Technology and Accessible Museums

This week I have been enviously watching my Twitter feed because the annual American Alliance of Museums conference has begun. I have never attended an AAM conference, but I really enjoy watching the live tweeting of presentations and the active discussions that take place. One tweet by Arryn Davis caught my attention today. Davis addresses how conferences and museums in general are challenging places for people with social anxiety. I can completely relate to this. While I have not been to a conference yet, social anxiety is why I really enjoy well executed digital experiences on museum websites. The San Diego Museum of Art is one recent example I have encountered. While interviewing SDMA’s staff for my research paper, I learned that they redesigned their website to simulate the experience of physically visiting the museum. What a great solution for individuals like myself who sometimes find themselves too anxious to physically visit these places. These types of strides made to make the institution more accessible are commendable. Other museums in the Balboa Park museum complex have also taken steps to be more inclusive by implementing Autism mornings and programming, offering foreign language and American Sign Language tours and telepresence BEAM tours. The BEAM tours allow visitors to experience a guided tour of the museum from the comfort of your own home. These offerings are fantastic, but still limited in a couple ways. These limits include only being available on certain days and times, limited to certain programming, or having to schedule tours weeks in advance.

So how can museums better address visitor mental health? I believe technology has a significant role to play in this. The use of telepresence technology and online exhibitions are excellent examples of incorporating tech to expand accessibility and be more inclusive to all, but what about expanding the telepresence technology and prerecording tours? In doing this visitors can watch the tours when they choose without having to wait. Online exhibitions are beginning to be more common place now, but how do you improve and strive to make the online experience as comprable to the real thing as possible? Some institutions are diving into creating 3-D images of the objects in their collections using tech such as photogrammetry. * A side note, as a budding digital curator, my first thought about these innovative endeavors is what are institutions doing to preserve these digital objects? * What about expanding tours in foreign languages and ASL? While these tours would require periodic updates as exhibitions are changed, it would present additional accessible points for visitors, and making the museum more inclusive.
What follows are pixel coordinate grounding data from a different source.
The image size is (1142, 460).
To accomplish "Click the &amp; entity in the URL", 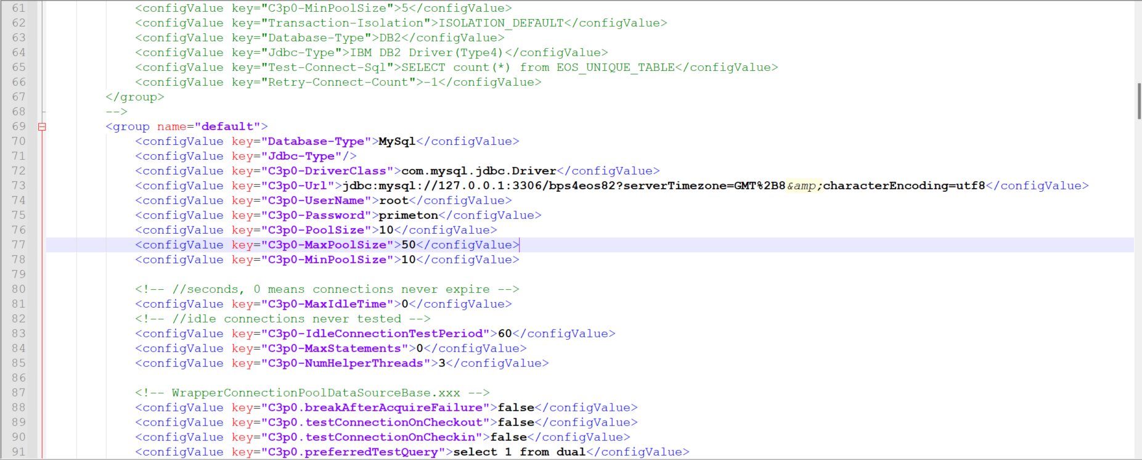I will coord(804,186).
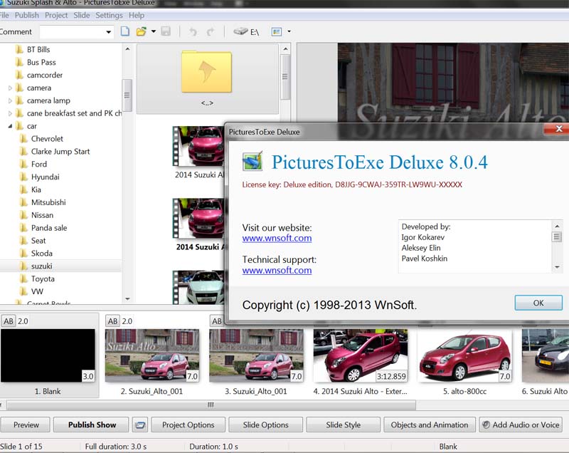Image resolution: width=569 pixels, height=453 pixels.
Task: Click the file list view mode icon
Action: pyautogui.click(x=277, y=32)
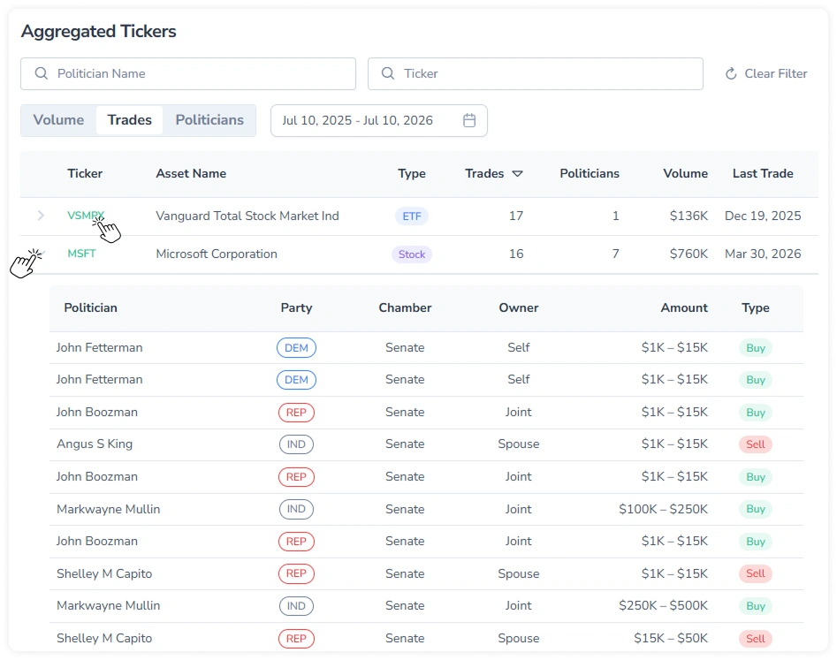Viewport: 837px width, 660px height.
Task: Click the Clear Filter button
Action: point(766,73)
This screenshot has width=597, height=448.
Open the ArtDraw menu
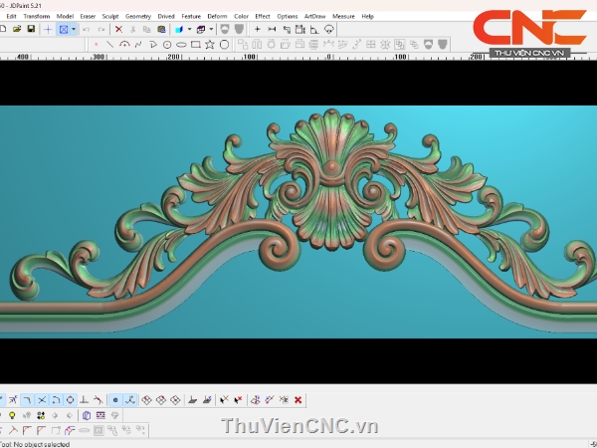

Where can technology improve these needs? Language translating devices for an example are now becoming more mainstream and reliable. Is this something larger institions can incorporate into their programs to make them more accessible and inclusive?
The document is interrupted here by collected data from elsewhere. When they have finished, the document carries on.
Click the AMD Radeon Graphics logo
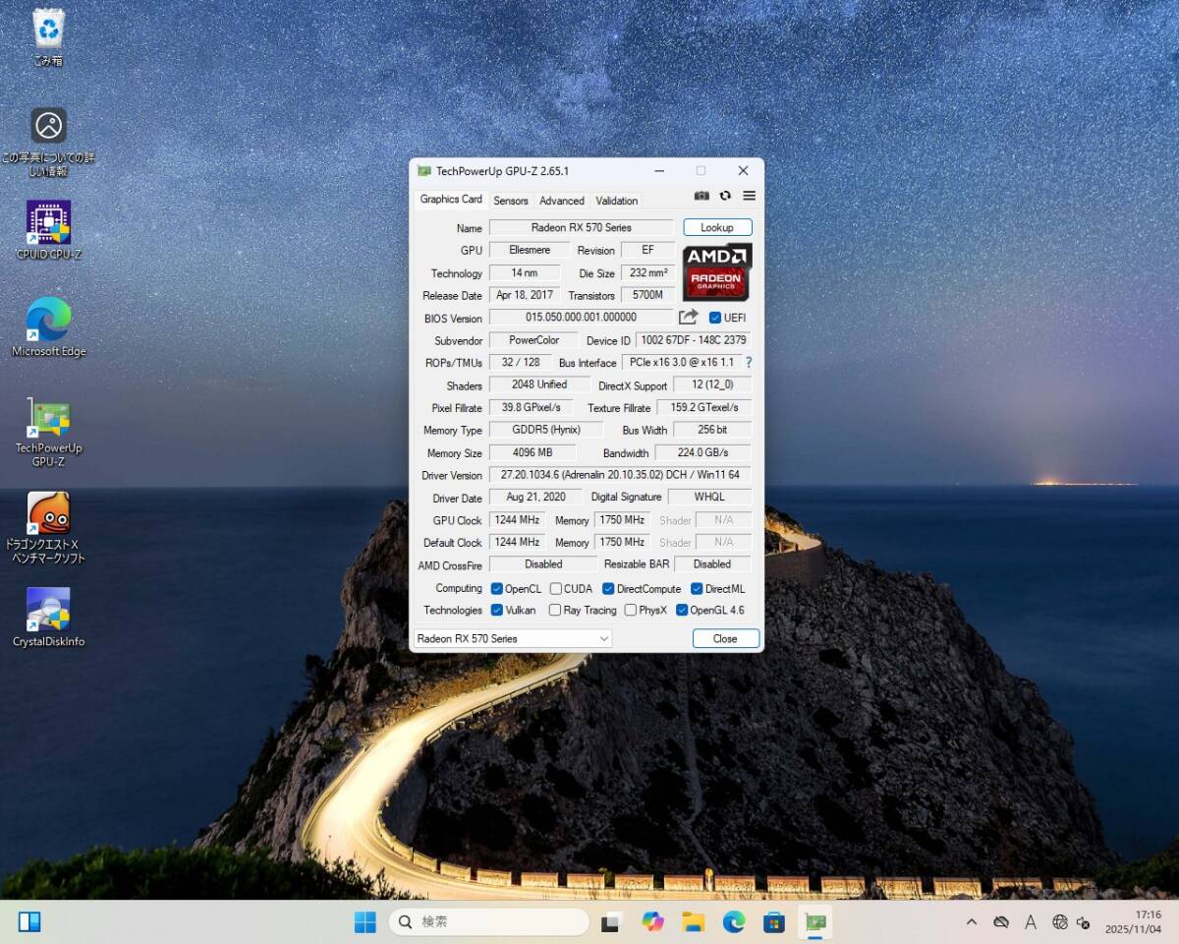This screenshot has height=944, width=1179. 717,272
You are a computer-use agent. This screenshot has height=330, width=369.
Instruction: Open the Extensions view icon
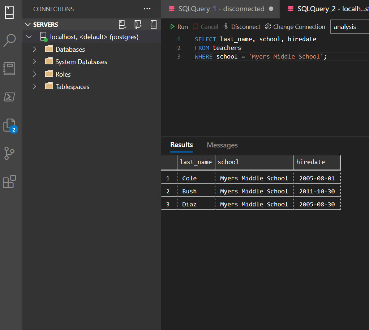[x=9, y=181]
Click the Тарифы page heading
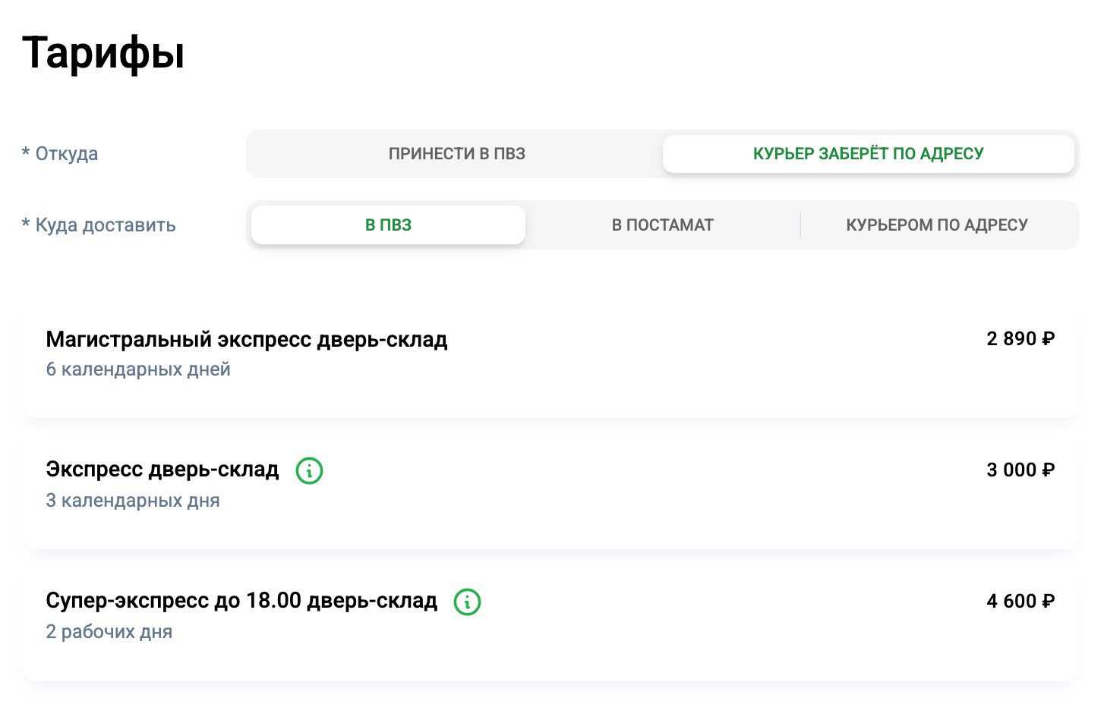 pyautogui.click(x=103, y=53)
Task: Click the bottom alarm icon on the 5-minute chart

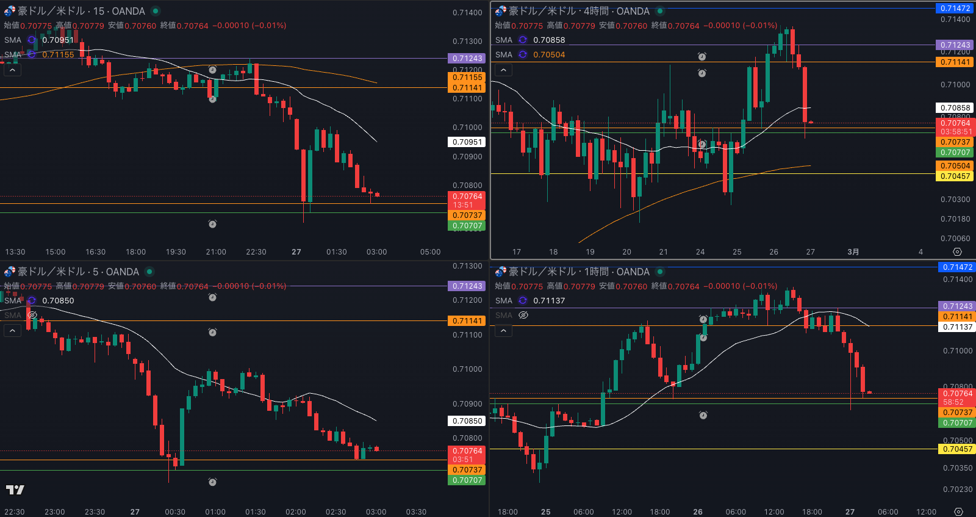Action: pyautogui.click(x=212, y=482)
Additionally, museums should consider implementing or expanding their quiet hours, and installing a permanent quiet room.  If accessibility and inclusitivity is a priority, then conducting evaluations and surveying visitors would be the most effective way to learn how the museum can effectively accommodate their audiences.

During my internship with Balboa Park Online Collaborative, one project I really enjoyed working on was developing an accessibility guide for the Park. Locating information on accessibility options for each institution was taxing, and not every institution provided detailed information on their website. Despite this research and aggregating information is something that I am good at and I find enjoyable. Making institutions more accessible to the community is also an interest of mine as well. Broken down by each institution, this guide included maps with markers, information on locations of all handicapped parking, locations of tram stops, handicapped bathrooms, a nursing station, elevators, and ramps. Additionally the guide provided information on all accessible programs offered. Ideally this guide would best serve the public in a digital format made available on the park’s website. In completing this project, it really highlighted the lack of  information and maps museums provide.  This is a key step in making a museum more accessible. Making visitors as informed as possible so that they are readily prepared for their trip to the museum is making museums more accessible.